Hyperglycemia resulting from type 2 diabetes mellitus (T2DM) is the main cause of diabetic complications such as retinopathy and neuropathy. A reduction in hyperglycemia has been shown to prevent these associated complications supporting the importance of glucose control. Glucokinase converts glucose to glucose-6-phosphate and determines glucose flux into the ß-cells and hepatocytes. Since activation of glucokinase in ß-cells is associated with increased risk of hypoglycemia, we hypothesized that selectively activating hepatic glucokinase would reduce fasting and postprandial glucose with minimal risk of hypoglycemia. Previous studies have shown that hepatic glucokinase overexpression is able to restore glucose homeostasis in diabetic models; however, these overexpression experiments have also revealed that excessive increases in hepatic glucokinase activity may also cause hepatosteatosis. Herein we sought to evaluate whether liver specific pharmacological activation of hepatic glucokinase is an effective strategy to reduce hyperglycemia without causing adverse hepatic lipids changes. To test this hypothesis, we evaluated a hepatoselective glucokinase activator, PF-04991532, in Goto-Kakizaki rats. In these studies, PF-04991532 reduced plasma glucose concentrations independent of changes in insulin concentrations in a dose-dependent manner both acutely and after 28 days of sub-chronic treatment. During a hyperglycemic clamp in Goto-Kakizaki rats, the glucose infusion rate was increased approximately 5-fold with PF-04991532. This increase in glucose infusion can be partially attributed to the 60% reduction in endogenous glucose production. While PF-04991532 induced dose-dependent increases in plasma triglyceride concentrations it had no effect on hepatic triglyceride concentrations in Goto-Kakizaki rats. Interestingly, PF-04991532 decreased intracellular AMP concentrations and increased hepatic futile cycling. These data suggest that hepatoselective glucokinase activation may offer glycemic control without inducing hepatic steatosis supporting the evaluation of tissue specific activators in clinical trials.
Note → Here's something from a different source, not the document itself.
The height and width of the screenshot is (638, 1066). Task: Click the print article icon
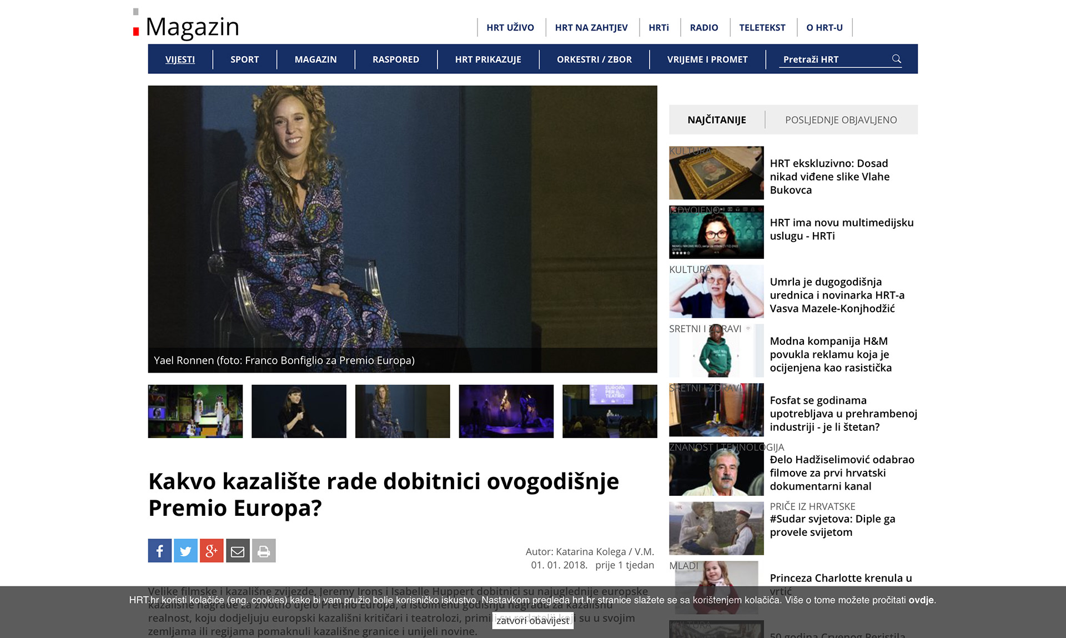(x=264, y=551)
Discovery of (S)-6-(3-cyclopentyl-2-(4-(trifluoromethyl)-1H-imidazol-1-yl)propanamido)nicotinic acid as a hepatoselective glucokinase activator clinical candidate for treating type 2 diabetes mellitus.

Glucokinase is a key regulator of glucose homeostasis, and small molecule allosteric activators of this enzyme represent a promising opportunity for the treatment of type 2 diabetes. Systemically acting glucokinase activators (liver and pancreas) have been reported to be efficacious but in many cases present hypoglycaemia risk due to activation of the enzyme at low glucose levels in the pancreas, leading to inappropriately excessive insulin secretion. It was therefore postulated that a liver selective activator may offer effective glycemic control with reduced hypoglycemia risk. Herein, we report structure-activity studies on a carboxylic acid containing series of glucokinase activators with preferential activity in hepatocytes versus pancreatic ß-cells. These activators were designed to have low passive permeability thereby minimizing distribution into extrahepatic tissues; concurrently, they were also optimized as substrates for active liver uptake via members of the organic anion transporting polypeptide (OATP) family. These studies lead to the identification of 19 as a potent glucokinase activator with a greater than 50-fold liver-to-pancreas ratio of tissue distribution in rodent and non-rodent species. In preclinical diabetic animals, 19 was found to robustly lower fasting and postprandial glucose with no hypoglycemia, leading to its selection as a clinical development candidate for treating type 2 diabetes.